The stock-swap transaction is valued at about $133 million, based on the $29 price at which Comerica's shares closed on Wednesday. That would translate to a purchase price equal to about 1.58 times Pacific Western's book value.

Analysts said Comerica's offer was high in view of Pacific Western's weak earnings and extensive asset quality problems, which reflect a downturn in California commercial real estate. Pacific Western's stock closed Thursday at $9.375 a share, down $1.25, following a runup in trading last week on rumors of a deal. Comerica fell 62.5 cents to $28 a share.

Move to Consumer Banking

For Comerica, which has $27 billion of assets and subsidiaries in California, Texas, Florida, Illinois, and Michigan, the acquisition represents a shift toward consumer banking in the Golden State.

Until now, Comerica has accumulated almost $1 billion of assets in California by buying business-oriented banks in the San Jose and Los Angeles areas.

Pacific Western, which is based in San Jose and has $1 billion of assets, holds an extensive commercial loan portfolio, but also operates a 23-branch retail banking network. It boasts a strong market share in a three-county region from San Jose south to Monterey.

The purchase will make Comerica "a full-service bank in California," said W. Todd Isom, an analyst with Duff & Phelps, the Chicago-based rating firm.

Yearlong Search for Suitor

Comerica ultimately would like to build a niche commercial and consumer banking franchise with as much as $5 billion of assets in California, said J. Michael Fulton, president and chief executive of Comerica Bank California.

From Pacific Western's view-point, the agreement climaxes a yearlong effort by its chairman and chief executive, Phillip R. Boyce, to find a buyer. Mr. Boyce founded the bank company 18 years ago, and has built it into northern California's second-largest independent bank.

Since disclosing last year that he had hired Morgan Stanley & Co. as his investment banker, Mr. Boyce has held merger talks with French-owned Bank of the West and Los Angeles-based First Interstate Bancorp, in addition to the Detroit bank, industry sources said.

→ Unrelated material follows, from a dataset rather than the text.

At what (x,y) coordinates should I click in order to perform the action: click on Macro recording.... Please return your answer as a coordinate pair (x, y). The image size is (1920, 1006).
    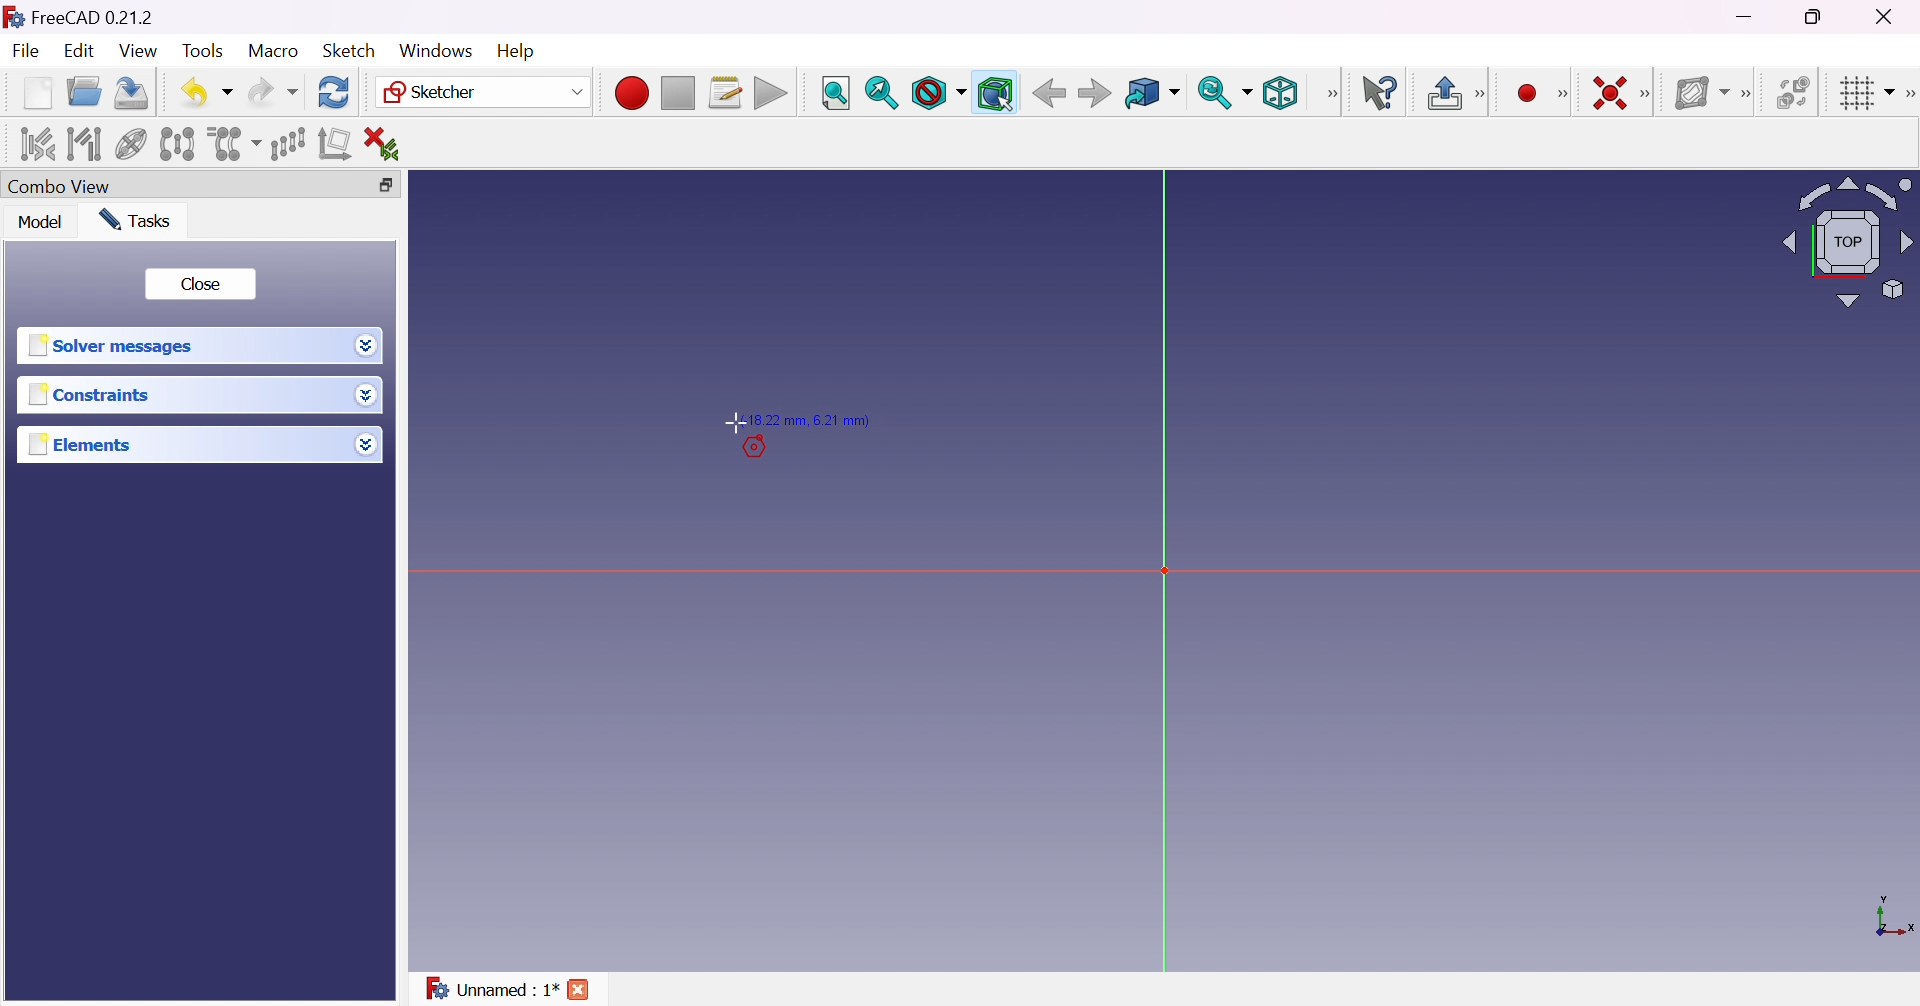
    Looking at the image, I should click on (631, 93).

Mr. Boyce was not negotiating from a position of strength. Pacific Western's nonperforming assets equalled 5.93% of total assets at the end of June, while its loan-loss reserves stood at a relatively weak 30% of nonperformers. If the reserve were boosted to the industry average coverage ratio of 70%, Comerica's effective purchase price would be about 1.9 times book value.

Three years ago, before its current slump, Pacific Western turned down an offer from the now-defunct Security Pacific Corp. for about 2.3 times its book value.

"It's unfortunate that Pacific Western shareholders will be leaving 10 to 12 cents per share on the table because management misjudged the market," said Calvin E. Wong, a principal of Alpha Capital Co., whose firm sold off a large stake in the San Jose bank over the last few years.

Downplays Payout Package

Mr. Boyce, who has been controversial in recent years because of his multimillion-dollar compensation packages will remain as a director and adviser to Comerica Bank California.

Sources familiar with the merger agreement said he stands to receive as much as $10 million in stock options, severance benefits, and other payouts as a result of the merger.

But in an interview, Mr. Boyce said his personal stake, not counting the value of his stock holdings, "would be less than half" that $10 million estimate.